Une étude récente publiée dans la revue Nature par l’équipe du Prof. Gwenaëlle Douaud a comparé l’évolution des volumes cérébraux dans une cohorte de 400 personnes ayant été atteintes par le Covid à ceux de cas contrôles. 85% avaient eu une forme modérée de la maladie, sans hospitalisation. L’analyse, réalisé en moyenne 4,5 mois après avoir eu l’infection au SARS-Cov-2, a révélé qu’il y avait une atrophie plus marquée (0.2-2%) des zones liée à l’odorat mais aussi du volume cérébral global, en particulier de la substance grise. Ces sujets montraient une lenteur accrue dans la réalisation de certaines tâches cognitives. Cette étude doit cependant être interprétée avec précaution pour différentes raisons. Les patients atteints avaient peut-être à la base des caractéristiques les prédisposant à développer ces anomalies. Par ailleurs, ces résultats sont liés à l’infection par le variant Alpha et ne peuvent donc pas être extrapolés aux effets des autres variants sur la fonction cérébrale. En outre, ces résultats, qui ne peuvent être extrapolés à des adultes plus jeunes ou aux enfants ou à d’autres populations ethniques, ont été obtenus sur une durée de suivi courte. Nous n’avons aucune idée de si ces anomalies vont persister à plus long terme. Le risque de séquelles permanentes est probablement plus important si le sujet atteint est déjà fragile à la base.

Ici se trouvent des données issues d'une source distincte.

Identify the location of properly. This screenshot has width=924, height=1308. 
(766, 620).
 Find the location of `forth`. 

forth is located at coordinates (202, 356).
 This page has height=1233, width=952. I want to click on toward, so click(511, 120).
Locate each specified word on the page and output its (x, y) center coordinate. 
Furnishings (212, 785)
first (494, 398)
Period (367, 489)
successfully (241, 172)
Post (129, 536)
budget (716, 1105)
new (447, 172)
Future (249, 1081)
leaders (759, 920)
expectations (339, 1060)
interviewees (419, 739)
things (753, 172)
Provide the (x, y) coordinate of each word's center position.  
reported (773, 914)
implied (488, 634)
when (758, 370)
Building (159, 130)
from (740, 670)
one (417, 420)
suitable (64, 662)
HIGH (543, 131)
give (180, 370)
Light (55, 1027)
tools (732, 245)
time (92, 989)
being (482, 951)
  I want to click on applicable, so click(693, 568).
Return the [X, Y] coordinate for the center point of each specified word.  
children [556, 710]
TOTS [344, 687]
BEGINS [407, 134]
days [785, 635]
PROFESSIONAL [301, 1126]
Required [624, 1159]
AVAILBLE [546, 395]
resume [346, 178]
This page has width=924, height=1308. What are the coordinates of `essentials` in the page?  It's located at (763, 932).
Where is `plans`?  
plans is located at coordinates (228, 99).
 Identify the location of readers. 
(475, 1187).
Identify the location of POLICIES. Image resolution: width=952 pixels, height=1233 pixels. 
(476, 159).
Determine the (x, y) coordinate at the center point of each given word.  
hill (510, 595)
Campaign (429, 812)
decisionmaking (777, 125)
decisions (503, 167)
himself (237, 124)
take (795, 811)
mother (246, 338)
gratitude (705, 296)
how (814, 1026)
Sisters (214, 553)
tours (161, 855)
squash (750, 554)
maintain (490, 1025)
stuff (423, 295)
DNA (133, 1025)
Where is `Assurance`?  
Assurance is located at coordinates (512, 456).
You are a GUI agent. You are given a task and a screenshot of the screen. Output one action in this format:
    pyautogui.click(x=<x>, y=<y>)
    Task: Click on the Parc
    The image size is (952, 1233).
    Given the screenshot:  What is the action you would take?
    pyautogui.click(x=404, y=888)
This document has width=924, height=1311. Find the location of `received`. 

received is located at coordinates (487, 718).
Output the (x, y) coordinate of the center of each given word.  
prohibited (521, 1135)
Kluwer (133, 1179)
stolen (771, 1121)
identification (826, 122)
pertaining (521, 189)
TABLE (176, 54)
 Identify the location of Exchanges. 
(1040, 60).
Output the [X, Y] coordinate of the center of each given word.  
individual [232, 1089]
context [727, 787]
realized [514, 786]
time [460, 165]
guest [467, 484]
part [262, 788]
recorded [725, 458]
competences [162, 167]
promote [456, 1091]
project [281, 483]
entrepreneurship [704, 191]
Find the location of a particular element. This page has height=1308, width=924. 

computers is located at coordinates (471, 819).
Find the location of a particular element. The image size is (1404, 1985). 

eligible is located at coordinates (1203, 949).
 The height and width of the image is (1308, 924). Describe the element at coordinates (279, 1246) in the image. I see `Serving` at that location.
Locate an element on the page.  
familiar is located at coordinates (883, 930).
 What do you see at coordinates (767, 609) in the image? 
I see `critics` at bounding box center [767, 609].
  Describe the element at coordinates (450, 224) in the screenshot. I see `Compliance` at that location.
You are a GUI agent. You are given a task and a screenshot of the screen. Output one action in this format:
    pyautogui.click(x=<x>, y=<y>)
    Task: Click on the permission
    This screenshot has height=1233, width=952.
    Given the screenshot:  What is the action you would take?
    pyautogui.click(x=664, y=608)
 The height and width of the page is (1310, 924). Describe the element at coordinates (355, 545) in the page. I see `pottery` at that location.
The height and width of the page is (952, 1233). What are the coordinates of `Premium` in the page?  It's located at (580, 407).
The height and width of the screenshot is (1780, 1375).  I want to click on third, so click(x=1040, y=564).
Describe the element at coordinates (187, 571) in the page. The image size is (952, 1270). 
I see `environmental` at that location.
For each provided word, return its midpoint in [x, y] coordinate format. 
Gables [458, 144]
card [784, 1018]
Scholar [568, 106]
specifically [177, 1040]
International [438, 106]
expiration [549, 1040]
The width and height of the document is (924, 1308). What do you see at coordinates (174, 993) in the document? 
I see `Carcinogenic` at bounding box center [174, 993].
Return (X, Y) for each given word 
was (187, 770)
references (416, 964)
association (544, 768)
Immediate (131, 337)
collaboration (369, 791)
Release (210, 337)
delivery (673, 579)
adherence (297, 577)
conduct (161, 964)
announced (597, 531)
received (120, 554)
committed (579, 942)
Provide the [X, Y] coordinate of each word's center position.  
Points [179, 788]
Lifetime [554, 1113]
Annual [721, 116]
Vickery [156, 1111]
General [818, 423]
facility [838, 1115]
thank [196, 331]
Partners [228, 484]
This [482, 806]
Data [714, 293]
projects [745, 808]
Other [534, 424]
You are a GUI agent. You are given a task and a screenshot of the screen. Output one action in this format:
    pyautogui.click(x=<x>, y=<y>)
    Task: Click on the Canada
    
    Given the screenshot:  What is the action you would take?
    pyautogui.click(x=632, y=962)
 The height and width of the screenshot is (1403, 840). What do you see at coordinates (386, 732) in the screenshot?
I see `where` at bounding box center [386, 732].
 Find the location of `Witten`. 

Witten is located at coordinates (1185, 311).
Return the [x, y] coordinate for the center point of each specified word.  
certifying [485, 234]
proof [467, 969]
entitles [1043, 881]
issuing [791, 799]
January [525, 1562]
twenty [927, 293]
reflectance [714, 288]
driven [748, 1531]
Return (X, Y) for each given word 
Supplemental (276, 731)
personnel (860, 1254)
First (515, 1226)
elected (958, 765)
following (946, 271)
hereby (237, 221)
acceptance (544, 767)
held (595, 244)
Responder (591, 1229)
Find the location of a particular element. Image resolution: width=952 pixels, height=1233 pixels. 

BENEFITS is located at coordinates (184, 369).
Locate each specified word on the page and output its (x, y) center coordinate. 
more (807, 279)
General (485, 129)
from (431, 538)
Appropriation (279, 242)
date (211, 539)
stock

Une infection au Covid pourrait-elle favoriser les maladies d'Alzheimer ou de Parkinson?
Je resterais très prudent à ce sujet car nous nous ne disposons que de données partielles à court terme dans des populations spécifiques. Les études mériteraient d’être répliquées dans d’autres groupes, d’autres pays, avec des patients atteints par les nouveaux variants, avec un suivi plus long. A ce stade, il n’est absolument pas possible de conclure que le Covid-19 favorise l’apparition de démence d’Alzheimer ou de maladie de Parkinson. On ne peut établir formellement un lien de cause à effet d'autant que toutes ces pathologies neurodégénératives mettent des décennies à s'installer dans le cerveau. Nous aurons donc peut-être la réponse dans 20-30 ans. C'est une question qui est suscitée dans la communauté médicale neurologique à laquelle nous n'avons pas encore de réponse. C'est pourquoi il faut suivre ces cohortes de patients ayant fait le Covid avec atteinte transitoire des fonctions cognitives et voir ce que cela va donner à long terme. En raison de ces questions en suspens, l’association Alzheimer a formé un consortium de recherche international pour investiguer ces questions. Ceci dit, une étude récente portant sur des patients danois ayant été hospitalisés pour le Covid apporte quelques éléments rassurants : l’altération cognitive mesurée à 6 mois de l'infection entre les sujets ayant fait une forme plus sévère de la maladie par rapport à des sujets contrôles est légère (1 point seulement de différence sur le test cognitif standardisé MOCA : Montreal Cognitive Assessment). Par ailleurs, l’altération cognitive ne semblait pas spécifiquement lié au Covid mais était également présente dans une cohorte de patients ayant été hospitalisés pour d’autres pathologies de la même sévérité.
Dans quelle mesure faut-il dès lors s'inquiéter, voire consulter?
Un patient ayant fait le Covid qui présente des difficultés cognitives (troubles de la mémoire ou de l’attention, difficultés de concentration, difficultés exécutives) qui posent des soucis dans sa vie quotidienne, notamment au niveau professionnel, qui altèrent son autonomie ou engendrent une dépendance fonctionnelle vis-à-vis de son entourage, peut consulter afin de déterminer l’origine des plaintes et de voir au mieux comment les prendre en charge.